__Work instructions__. In the records below, find the line containing "Task: Choose the XL size option"; give it again exactly, along with every line that follows, and nothing else.

Items listed in a dataset
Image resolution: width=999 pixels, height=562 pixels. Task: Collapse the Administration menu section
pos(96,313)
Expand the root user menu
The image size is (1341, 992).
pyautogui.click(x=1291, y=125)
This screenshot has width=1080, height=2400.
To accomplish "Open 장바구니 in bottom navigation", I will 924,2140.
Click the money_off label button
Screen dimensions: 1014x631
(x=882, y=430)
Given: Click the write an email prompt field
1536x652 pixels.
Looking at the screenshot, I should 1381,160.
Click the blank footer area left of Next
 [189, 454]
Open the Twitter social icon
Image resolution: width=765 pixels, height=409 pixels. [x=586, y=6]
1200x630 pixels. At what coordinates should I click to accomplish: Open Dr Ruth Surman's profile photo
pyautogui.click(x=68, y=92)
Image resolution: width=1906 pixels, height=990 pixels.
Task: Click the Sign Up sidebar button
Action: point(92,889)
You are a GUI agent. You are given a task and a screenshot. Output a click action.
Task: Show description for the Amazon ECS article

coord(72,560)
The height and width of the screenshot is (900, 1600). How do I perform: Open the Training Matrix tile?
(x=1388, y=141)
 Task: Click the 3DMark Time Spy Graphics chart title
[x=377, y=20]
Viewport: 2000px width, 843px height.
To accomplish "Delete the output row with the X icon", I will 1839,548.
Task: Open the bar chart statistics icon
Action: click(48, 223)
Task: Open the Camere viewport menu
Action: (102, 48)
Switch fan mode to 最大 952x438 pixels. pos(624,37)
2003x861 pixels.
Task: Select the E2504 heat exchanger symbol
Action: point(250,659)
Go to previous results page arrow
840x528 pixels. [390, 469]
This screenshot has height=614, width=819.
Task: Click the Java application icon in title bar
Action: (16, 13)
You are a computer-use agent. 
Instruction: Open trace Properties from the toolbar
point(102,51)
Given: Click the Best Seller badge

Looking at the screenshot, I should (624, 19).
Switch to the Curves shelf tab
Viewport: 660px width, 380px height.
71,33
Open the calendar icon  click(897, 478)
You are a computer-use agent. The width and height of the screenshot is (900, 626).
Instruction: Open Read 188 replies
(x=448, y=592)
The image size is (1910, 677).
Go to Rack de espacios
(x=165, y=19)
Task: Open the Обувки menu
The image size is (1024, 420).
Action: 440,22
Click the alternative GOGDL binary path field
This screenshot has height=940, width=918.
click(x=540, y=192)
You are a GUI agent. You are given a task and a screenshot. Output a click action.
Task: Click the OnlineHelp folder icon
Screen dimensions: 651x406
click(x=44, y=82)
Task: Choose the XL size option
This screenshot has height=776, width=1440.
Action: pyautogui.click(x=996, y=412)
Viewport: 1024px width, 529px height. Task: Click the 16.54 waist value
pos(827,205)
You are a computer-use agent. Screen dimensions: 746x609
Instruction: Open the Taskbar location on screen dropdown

__Solution for this problem__.
Task: Choose the XL size option
This screenshot has height=776, width=1440.
Action: pyautogui.click(x=996, y=412)
Viewport: 1024px width, 529px height. Task: Click the 16.54 waist value
pos(827,205)
You are a computer-use agent. Screen dimensions: 746x609
Instruction: Open the Taskbar location on screen dropdown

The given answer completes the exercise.